One reason for the lack of follow-up of such interesting findings might be who made those findings and how the results sat with their view of the illness and those who stayed sick.
 
the original analysis (backed up by this new one) found that the only significant predictor of CFS at 6 months was the severity of the initial infection
There are good odds that this is the same problem others are having right now with Long Covid. It may be an individual predictor but most will have had a mild acute illness. There is so much wildness in how things like risk factors are interpreted, as if increased risks in a specific population meant it's the only population that counts. Very weird and obviously biased.

This is especially problematic considering how much statistical massaging is going on with this kind of data, that there is an issue with interpreting statistics that misunderstands that a lower % from a far larger population is a more significant problem overall than a slightly increased % in a much smaller population. We are definitely not at a stage where individual care is significant enough to try and pin down any cause to any individual.

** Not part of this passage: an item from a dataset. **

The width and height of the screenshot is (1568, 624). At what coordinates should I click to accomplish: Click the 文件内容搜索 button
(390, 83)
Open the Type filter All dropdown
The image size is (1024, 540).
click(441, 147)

I wouldn't put much thought into those findings, especially in anyone who needs to try and pin it to psychology. They make so many basic mistakes, mostly in false assumptions.
 
One of big problems is that doctors are more willing to diagnose Long Covid or ME/CFS if its preceeded with a hospitalisations from an infection. They have the clear cause and effect and the diagnosis is thus much easier. Those seriously ill at home can't be seen, can't get diagnosis and that alone will bias the data enormously. Fact is the vast majority of CFS and Long Covid sufferers do not currently have a diagnosis from a doctor but the bias in the diagnosis will directly appear in research around it as well.